-- Supplied passage --
···
Beehoon folding machine among success stories of ITE industry partnership programme

In a year, the team developed a beehoon folding machine which the company has been using ever since. PHOTO: ITE

SINGAPORE - As his beehoon business was expanding in 2013, People Bee Hoon Factory director Desmond Goh found he did not have enough workers to keep up with orders.

Though much of the manufacturing process was automated, one step still had to be done by hand: the folding and packaging of the vermicelli. Engineering firms that the 32-year-old approached told him it was too difficult to automate.

That's when Spring Singapore brought Goh and the Institute of Technical Education (ITE) engineering team together. In a year, the team developed a beehoon folding machine which the company has been using ever since.

The machine was one of nine success stories showcased at ITE's fourth Industry Partnership Forum yesterday (Oct 4).

ITE said the event has been drawing more interest over the years, growing from 60 companies attending in 2014 to 140 companies this year.
···
-- Dataset content --
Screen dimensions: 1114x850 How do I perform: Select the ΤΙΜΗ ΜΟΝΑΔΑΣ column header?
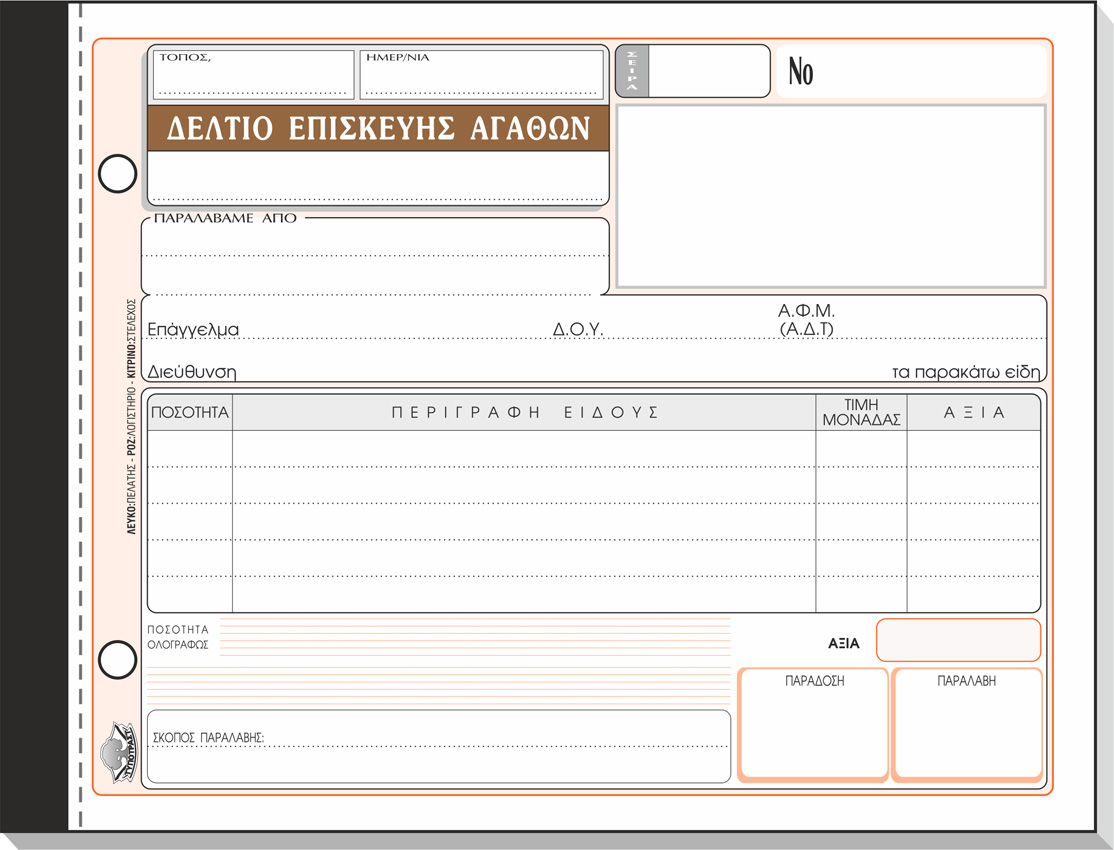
···
-- What this exercise asks --
1. In the beehoon folding machine article, which step of the manufacturing process still had to be done by hand?
2. List every organization named in the beehoon folding machine article.
3. Retype everything in the beehoon folding machine article from "Beehoon folding machine among" down to "difficult to automate.".

-- Solutions for each task --
1. The folding and packaging of the vermicelli.

2.
People Bee Hoon Factory
Spring Singapore
Institute of Technical Education (ITE)

3.
Beehoon folding machine among success stories of ITE industry partnership programme

In a year, the team developed a beehoon folding machine which the company has been using ever since. PHOTO: ITE

SINGAPORE - As his beehoon business was expanding in 2013, People Bee Hoon Factory director Desmond Goh found he did not have enough workers to keep up with orders.

Though much of the manufacturing process was automated, one step still had to be done by hand: the folding and packaging of the vermicelli. Engineering firms that the 32-year-old approached told him it was too difficult to automate.